How do I prove that $\Vert f \Vert_{L^p} := \left(\int^b_a\vert f(x) \vert^p dx \right)^{\frac{1}{p}}$ defines a norm on $C^0([a,b])$?

Question

In my textbook I have to prove that $$\Vert f \Vert_{L^p} := \left(\int^b_a\vert f(x) \vert^p dx \right)^{\frac{1}{p}}$$

defines a norm on $C^0([a,b])$ for any $1\leq p\lt\infty$.

Now I don't even get what $C^0$ means(specifically the $0$ confuses me. Is it the space of continuos functions which vanish at $\infty$?

Also, I tried using a result in my textbook for the triangle inequality part of my proof where the result is as follows(it's a lemma btw):

Suppose that $N : X → [0, ∞)$ satisfies $1$ and $2$ of the definition of a norm (basically the parts which are not the triangle inequality) and in addition that the set $B:= \{x : N(x) ≤ 1\}$ is convex.
Then $N$ satisfies the triangle inequality $N(x + y) ≤ N(x) + N(y)$ and so defines a norm on $X$

But then I'm not sure whether to even start using this as I'm not sure about what $C^0$ means.

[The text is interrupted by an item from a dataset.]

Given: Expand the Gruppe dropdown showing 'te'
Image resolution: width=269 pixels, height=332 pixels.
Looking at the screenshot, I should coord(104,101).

Also, I think that before proving the triangle inequality for this I have to show that $\Vert f \Vert_{L^p}=0$ implies $f=0$, right?

Answer 1

Triangle inequlity is just Minksowski's Inequality. See https://en.wikipedia.org/wiki/Minkowski_inequality

If $f(x) \neq 0$ for some $x$ then (by continuity) there exist $t,s >0$ such that $|f(y)| >s$ for $|y-x| <t$. This makes $\|f\|_p >s (2t)^{1/p} >0$ Hence $\|f\|_p=0$ implies $f(x)=0$ for all $x$.